My family and I were blessed to have 2016 a healthy and prosperous one, except for the guiding, but a good portion of that was beyond my control. However, I can not say that for many patients of mine and their family’s that I’ve come across last year- including some old friends. That being said, I wish them all the best for the coming year and for so many of them that had died, may they have eternal peace with our Lord.
Since emergency medicine is my primary career, I see far too many unnecessary, unfortunate, and senseless tragedies. I don’t whine or complain about them and in all honesty, my family only knows about a minute fraction of what I see and experience.

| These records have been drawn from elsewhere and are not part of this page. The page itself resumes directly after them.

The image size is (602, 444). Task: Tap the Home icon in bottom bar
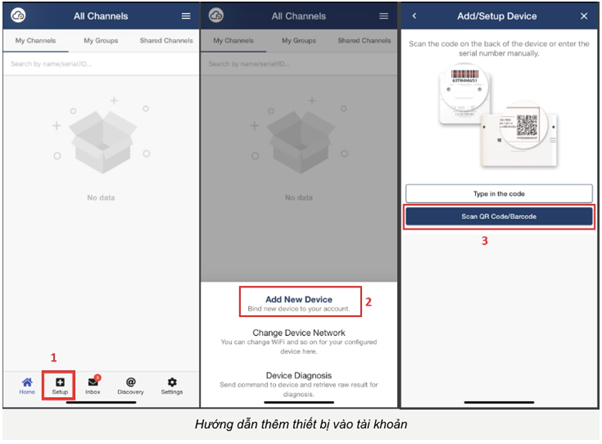click(27, 386)
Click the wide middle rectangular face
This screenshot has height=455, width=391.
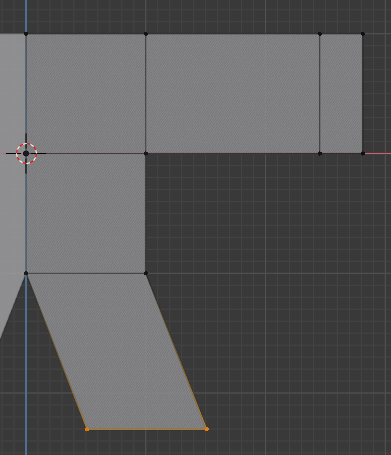(x=233, y=94)
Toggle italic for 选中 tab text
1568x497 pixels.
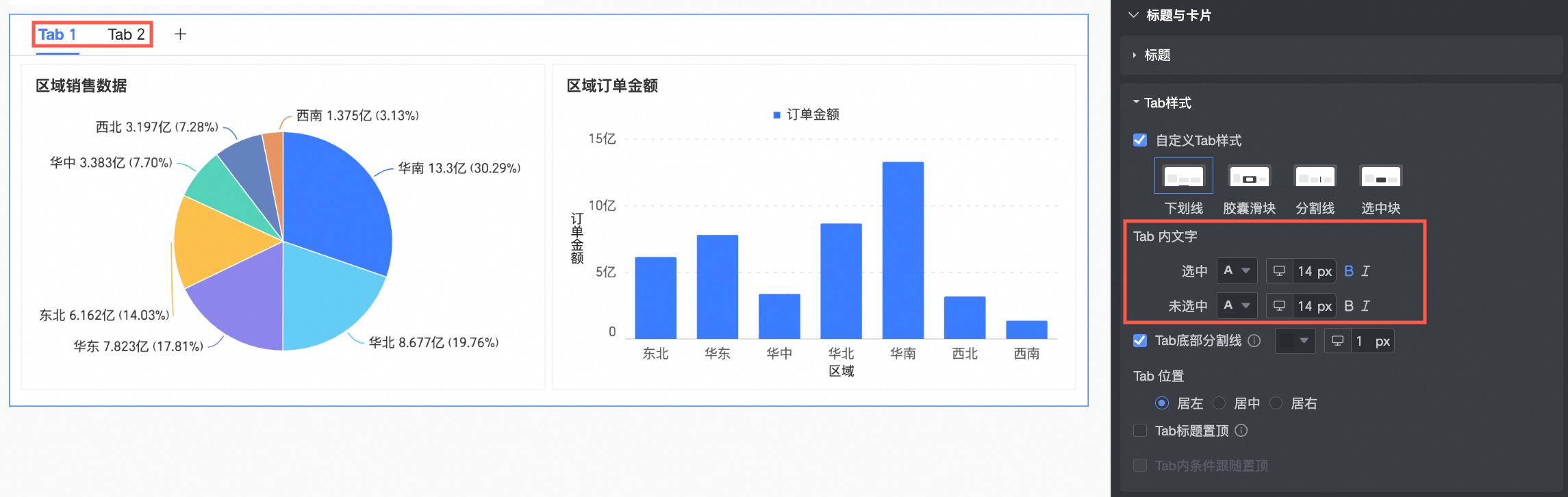1365,271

So, fishing has been and will always remain a great way to relax, distress, and contemplate. And, being outdoors I’m keenly aware of how graceful God really is, and how thankful I am for His guidance and protection, and for my family that wholly embraces my fishing endeavors.
I have been following several blogs of guys in Connecticut that are small stream nuts like myself. Last year I became friends with Mark Wittman of Fishing Small Streams. He has a great blog as well as Alan of Small Stream Reflections. They, with a few other guys, get together each New Year’s Day to fish and celebrate the New Year. I was graciously offered to join but couldn’t since my kids were still on school break and my wife had to work last night. I sure wish I could have joined them but I couldn’t sneak away for that amount of time. But, I did get a chance to get out and fish my club stream for a little over an hour.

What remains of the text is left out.